Forte de cette garantie, notre société nationale a tous les atouts pour se réinventer et se projeter vers l’avenir dans le cadre d’un projet d’entreprise partagé.

C’est la justice sociale, enfin, qui est le cœur de tout le dispositif. Nous avons vu à quel point, sur l’ensemble des travées de cet hémicycle, nous partagions la volonté d’offrir au monde cheminot des perspectives d’avenir.
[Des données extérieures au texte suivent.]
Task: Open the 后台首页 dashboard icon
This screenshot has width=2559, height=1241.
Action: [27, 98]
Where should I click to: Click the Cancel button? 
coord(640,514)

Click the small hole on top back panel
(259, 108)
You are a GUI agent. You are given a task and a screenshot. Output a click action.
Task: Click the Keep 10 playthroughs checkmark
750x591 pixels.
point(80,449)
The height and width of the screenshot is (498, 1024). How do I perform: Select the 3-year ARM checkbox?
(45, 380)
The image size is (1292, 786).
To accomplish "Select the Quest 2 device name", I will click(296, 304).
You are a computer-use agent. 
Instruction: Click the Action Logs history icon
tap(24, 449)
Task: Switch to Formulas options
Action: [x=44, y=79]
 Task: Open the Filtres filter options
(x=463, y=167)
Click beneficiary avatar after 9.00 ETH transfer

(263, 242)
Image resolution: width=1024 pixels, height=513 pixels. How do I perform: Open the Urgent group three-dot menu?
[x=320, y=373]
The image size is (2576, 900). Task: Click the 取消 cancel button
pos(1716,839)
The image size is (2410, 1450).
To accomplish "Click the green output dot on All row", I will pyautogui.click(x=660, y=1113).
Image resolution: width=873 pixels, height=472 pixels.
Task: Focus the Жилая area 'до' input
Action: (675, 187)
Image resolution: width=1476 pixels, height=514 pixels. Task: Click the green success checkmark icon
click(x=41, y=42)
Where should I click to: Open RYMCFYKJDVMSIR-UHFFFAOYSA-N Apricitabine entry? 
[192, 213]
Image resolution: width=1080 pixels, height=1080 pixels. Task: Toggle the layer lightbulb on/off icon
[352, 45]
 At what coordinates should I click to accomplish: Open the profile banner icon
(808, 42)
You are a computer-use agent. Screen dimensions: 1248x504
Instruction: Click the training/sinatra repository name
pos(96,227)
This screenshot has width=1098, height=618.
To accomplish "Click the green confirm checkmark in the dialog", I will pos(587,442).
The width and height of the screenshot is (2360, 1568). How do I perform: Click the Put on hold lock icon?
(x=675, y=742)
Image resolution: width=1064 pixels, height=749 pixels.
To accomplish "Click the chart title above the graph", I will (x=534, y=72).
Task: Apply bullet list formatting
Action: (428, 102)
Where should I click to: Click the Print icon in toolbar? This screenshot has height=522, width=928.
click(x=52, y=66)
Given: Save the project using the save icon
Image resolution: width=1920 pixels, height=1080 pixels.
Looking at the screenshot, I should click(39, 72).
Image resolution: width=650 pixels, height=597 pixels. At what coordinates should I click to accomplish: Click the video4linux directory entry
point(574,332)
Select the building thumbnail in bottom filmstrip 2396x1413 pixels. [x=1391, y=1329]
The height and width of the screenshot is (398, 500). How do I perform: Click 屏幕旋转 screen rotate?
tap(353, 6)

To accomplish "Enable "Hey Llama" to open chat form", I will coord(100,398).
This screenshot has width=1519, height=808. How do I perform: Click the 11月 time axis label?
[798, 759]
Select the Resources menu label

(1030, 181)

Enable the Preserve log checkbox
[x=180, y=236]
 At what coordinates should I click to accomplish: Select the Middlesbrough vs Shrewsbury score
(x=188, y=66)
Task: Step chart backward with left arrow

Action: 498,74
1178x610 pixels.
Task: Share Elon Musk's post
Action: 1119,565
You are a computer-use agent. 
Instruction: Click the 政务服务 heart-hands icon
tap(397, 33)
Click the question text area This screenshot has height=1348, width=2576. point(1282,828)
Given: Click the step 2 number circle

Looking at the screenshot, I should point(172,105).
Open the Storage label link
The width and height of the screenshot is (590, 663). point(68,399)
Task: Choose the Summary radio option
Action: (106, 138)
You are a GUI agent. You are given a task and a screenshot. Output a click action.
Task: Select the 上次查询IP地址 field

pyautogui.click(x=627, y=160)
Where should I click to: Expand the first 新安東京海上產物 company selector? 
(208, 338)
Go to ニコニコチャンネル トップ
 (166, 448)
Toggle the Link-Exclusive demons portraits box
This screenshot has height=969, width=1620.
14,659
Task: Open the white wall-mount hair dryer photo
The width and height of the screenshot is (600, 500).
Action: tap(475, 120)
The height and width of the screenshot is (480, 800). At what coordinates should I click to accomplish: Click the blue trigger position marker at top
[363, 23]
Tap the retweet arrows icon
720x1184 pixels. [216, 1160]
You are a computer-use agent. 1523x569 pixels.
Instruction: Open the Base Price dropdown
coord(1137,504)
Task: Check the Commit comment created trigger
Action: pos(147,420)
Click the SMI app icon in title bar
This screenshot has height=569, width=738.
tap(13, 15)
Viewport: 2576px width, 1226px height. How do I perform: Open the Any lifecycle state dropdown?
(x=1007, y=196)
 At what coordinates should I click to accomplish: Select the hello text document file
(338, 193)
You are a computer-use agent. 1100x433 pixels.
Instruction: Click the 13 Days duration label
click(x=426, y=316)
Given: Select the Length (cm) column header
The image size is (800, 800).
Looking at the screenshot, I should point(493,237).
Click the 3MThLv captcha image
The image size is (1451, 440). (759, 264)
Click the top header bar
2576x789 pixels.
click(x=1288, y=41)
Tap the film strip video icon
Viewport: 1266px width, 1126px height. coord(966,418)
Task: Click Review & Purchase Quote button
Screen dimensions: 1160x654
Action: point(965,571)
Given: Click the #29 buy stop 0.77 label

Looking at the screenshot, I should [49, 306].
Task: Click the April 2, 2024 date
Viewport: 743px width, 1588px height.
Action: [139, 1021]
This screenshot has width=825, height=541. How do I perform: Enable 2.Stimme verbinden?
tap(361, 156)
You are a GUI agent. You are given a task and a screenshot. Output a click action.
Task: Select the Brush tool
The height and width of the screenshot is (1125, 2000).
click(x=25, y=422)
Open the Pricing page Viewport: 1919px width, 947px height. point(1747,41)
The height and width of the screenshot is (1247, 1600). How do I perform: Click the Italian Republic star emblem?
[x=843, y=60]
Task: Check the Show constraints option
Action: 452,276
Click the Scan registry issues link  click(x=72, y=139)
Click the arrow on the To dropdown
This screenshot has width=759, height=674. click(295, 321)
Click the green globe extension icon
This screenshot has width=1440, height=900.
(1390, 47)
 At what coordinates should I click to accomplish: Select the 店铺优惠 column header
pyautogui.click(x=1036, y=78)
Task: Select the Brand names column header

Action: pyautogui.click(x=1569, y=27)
Agiter là aussi le spectre du statut en tentant d’opposer les uns aux autres ne me paraît pas digne des enjeux du monde ferroviaire. Vous avez en effet réaffirmé tout au long de la discussion, madame la ministre, la ferme volonté du Gouvernement d’accompagner les négociations entre l’UTP, l’Union des transports publics et ferroviaires, et les organisations syndicales pour l’élaboration de la convention collective de la branche ferroviaire. C’est un engagement fort, que vous tiendrez, nous le savons.

Des avancées significatives figurent désormais le texte. Elles ont été élaborées en lien étroit avec les organisations syndicales qui ont souhaité s’inscrire dans le travail de coconstruction que j’évoquais tout à l’heure : le recours au volontariat à l’échelle régionale en cas de transfert, la portabilité des droits, le maintien intégral de la rémunération en cas de transfert, l’unité sociale au sein du groupe, le retour au statut entre la troisième et la huitième année pour un cheminot qui retourne à la SNCF sont autant de mesures significatives qui donnent sens à la réforme.

Il est faux de dire que cette réforme se fait au détriment du monde des cheminots. Ce sont eux les acteurs essentiels de notre grand service public ferroviaire, et des engagements forts ont été pris par le Gouvernement et la représentation nationale.

Il n’appartient bien sûr à personne de dicter leur conduite aux organisations syndicales, mais il semble que le moment soit désormais venu d’ouvrir une nouvelle page de notre grande histoire ferroviaire et de réconcilier les Français de tous bords et de tous horizons avec le chemin de fer.

Vous le savez, nous le savons tous, l’ouverture à la concurrence est une chance dont nous devons nous saisir collectivement. Il convient là aussi de dire les choses sans agiter de chiffons rouges. Je m’en remets sur ce point à notre régulateur, l’ARAFER, et à son excellent rapport sur le sujet : « Lorsque les pays européens ont utilisé l’ouverture à la concurrence comme un instrument visant à relancer le transport ferroviaire de voyageurs, cet instrument a, de manière générale, porté ses fruits et contribué à une amélioration parfois spectaculaire de l’offre, des performances, de la qualité de service et du prix payé par l’usager. » Parce que « là où il y a une volonté il y a un chemin », le groupe La République en marche votera sans hésiter ce texte pour un nouveau pacte ferroviaire.